>> START INPUT DATA

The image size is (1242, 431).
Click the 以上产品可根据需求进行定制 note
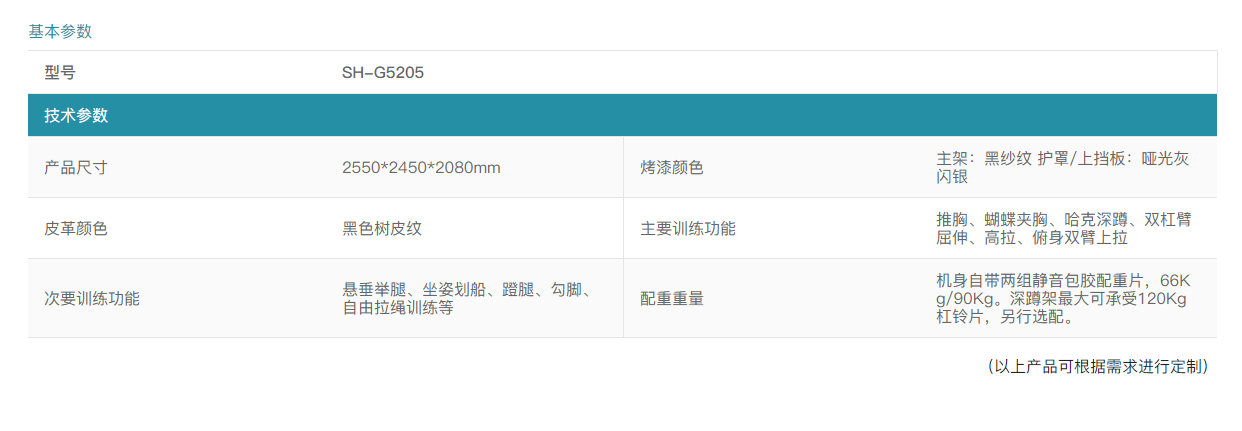coord(1097,367)
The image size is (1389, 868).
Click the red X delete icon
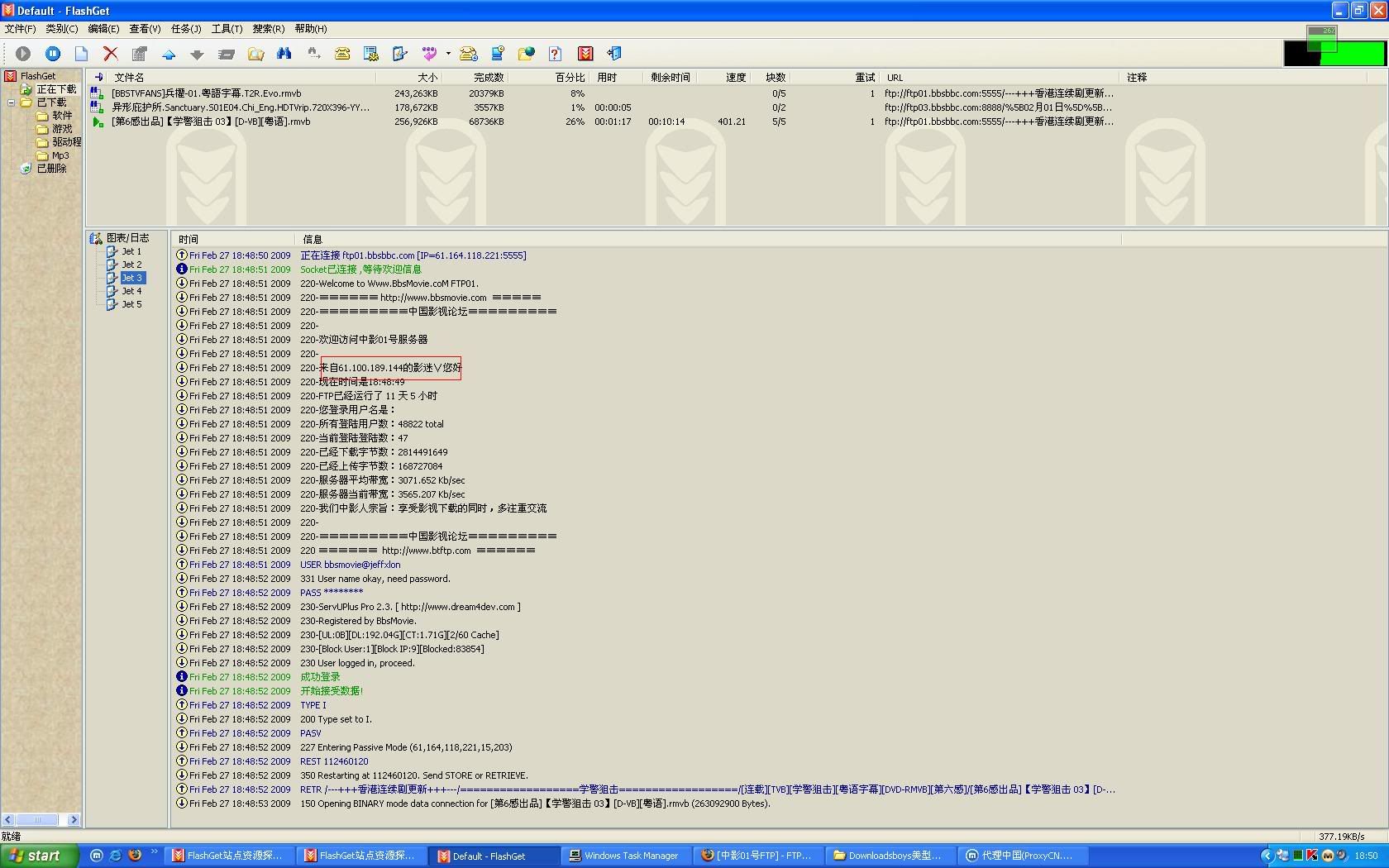tap(110, 54)
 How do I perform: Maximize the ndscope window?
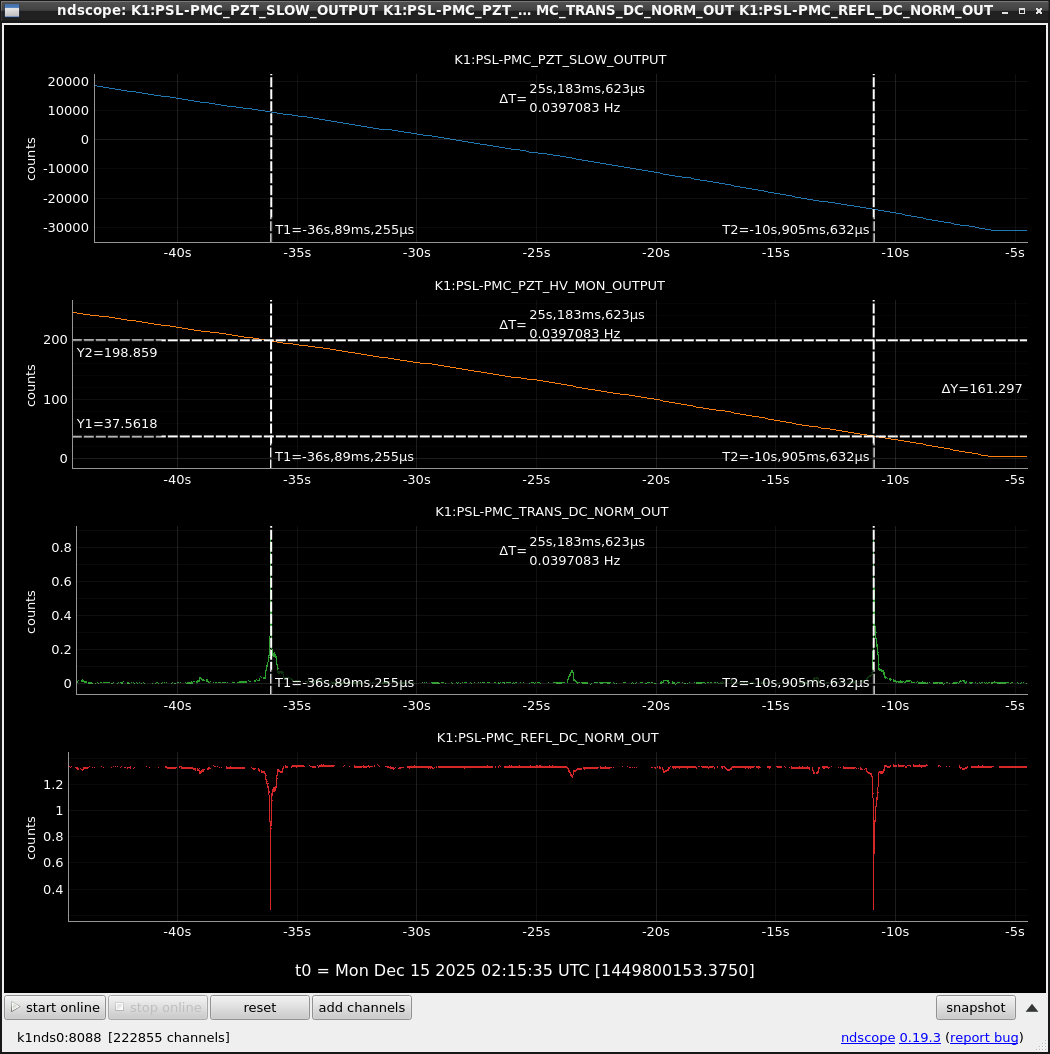tap(1022, 10)
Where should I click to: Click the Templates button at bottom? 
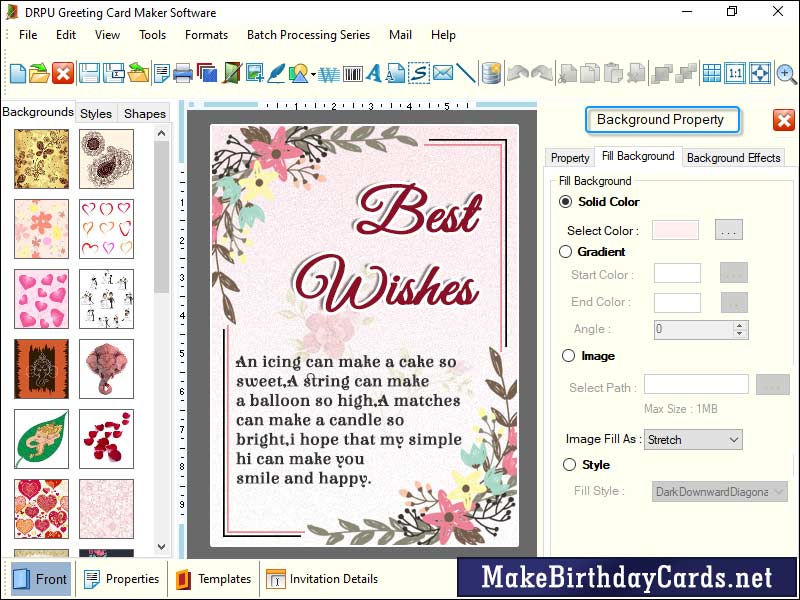213,579
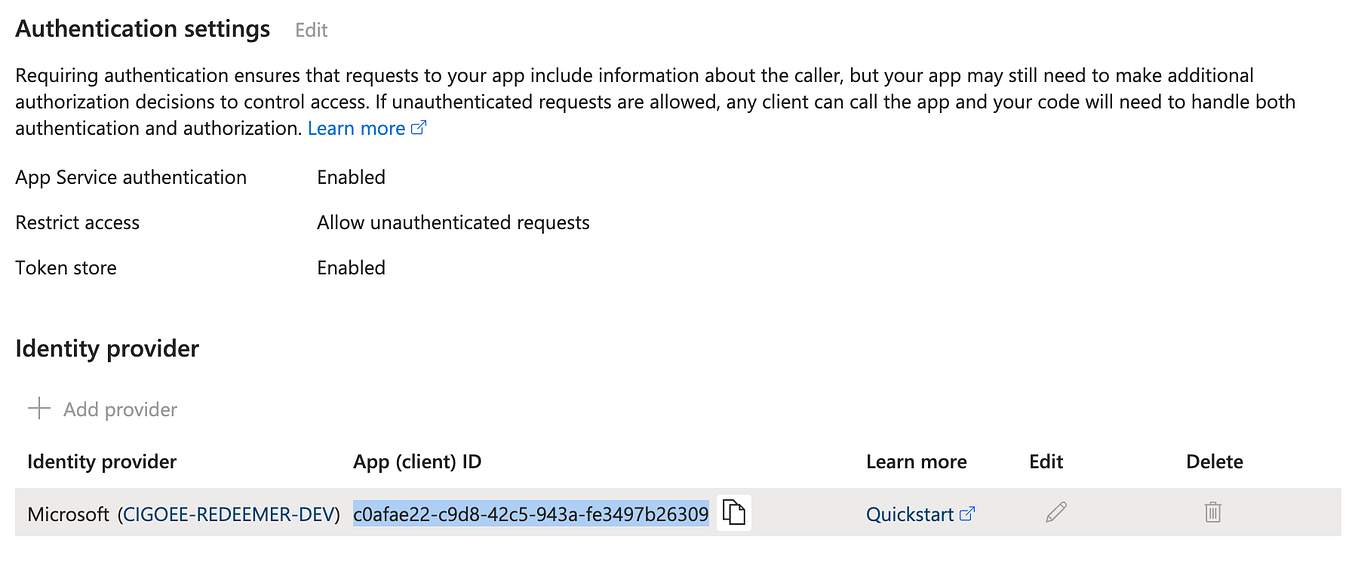Click the Learn more column header
The width and height of the screenshot is (1358, 576).
(916, 461)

>> END INPUT DATA

TASK:
Copy the material word for word, from the line containing "How do I perform: Maximize" through the end. Leave the pictures out.

RESULT FOR THIS EXERCISE:
 How do I perform: Maximize the ndscope window?
tap(1022, 10)
Where should I click to: Click the Templates button at bottom? 
213,579
Click the Learn more column header
The width and height of the screenshot is (1358, 576).
(916, 461)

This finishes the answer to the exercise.